Filistinli Nebil Dede İsrail'in Tehcir Tehdidine Karşı Her Gece Nöbette

Şeyh Cerrah Mahallesi sakinlerinden 76 yaşındaki Nebil el-Kurd, "Her an evimizden çıkarılmaktan korkuyorum. Bu ev bizim vatanımız. Burada büyüdüm, evlendim.

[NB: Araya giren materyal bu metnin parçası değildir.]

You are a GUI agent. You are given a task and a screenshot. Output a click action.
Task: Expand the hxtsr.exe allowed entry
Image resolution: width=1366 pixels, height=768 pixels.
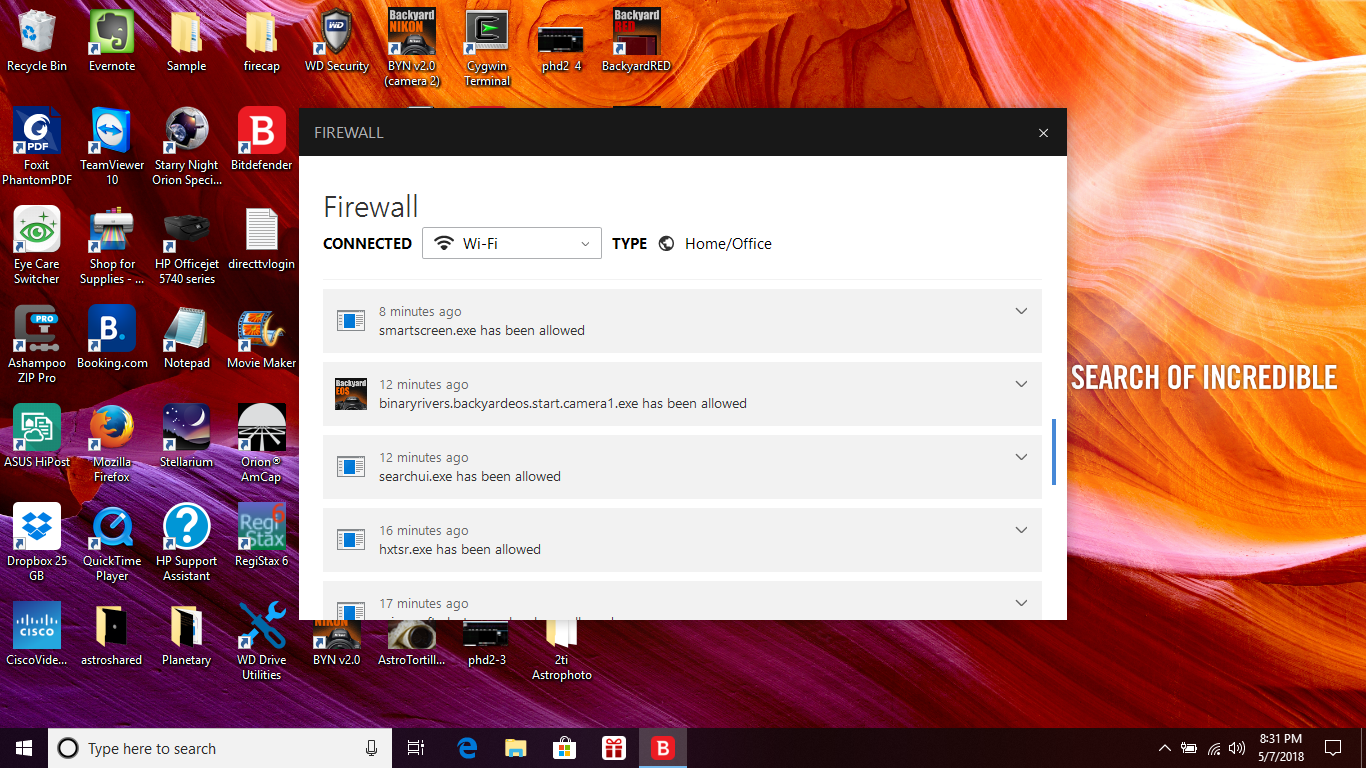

Bütün hayatım burada geçti." dedi.

İşgal altındaki Doğu Kudüs'te bulunan Şeyh Cerrah Mahallesi sakinlerinden Nebil el-Kurd, İsrail makamlarının tehcir tehdidine karşı her gün evinden çıkarılma korkusuyla sabahlıyor.

Son dönemde evlerinden tahliye edilme tehdidiyle karşı karşıya kalan Şeyh Cerrah Mahallesi'nde yaşayanların hikayesi, milyonlarca Filistinli için zorunlu göç, yağma ve katliamların simgesi olan 1948'deki Nekbe'ye (Büyük Felaket) kadar uzanıyor.

İsrail'in Filistin topraklarında bağımsızlığını ilan ettiği tarihte evsiz kalan 28 aile, 1956'da Ürdün aracılığıyla Şeyh Cerrah Mahallesi'nde yerleştirildi.

Yıllardır burada yaşayan Filistinliler, bugün İsrail makamlarının tehcir tehdidiyle karşı karşıya. İsrail, burada yaşayan Filistinlilerin, evlerini Yahudi yerleşimciler lehine boşaltmasını istiyor.

Şeyh Cerrah sakinleri ise onlarca yıldır yaşadıkları evlerinden bugün tekrar çıkarılarak ikinci kez mülteci durumuna düşmek istemiyor. Mahalle sakinleri, İsrail makamlarının baskılarına direniyor.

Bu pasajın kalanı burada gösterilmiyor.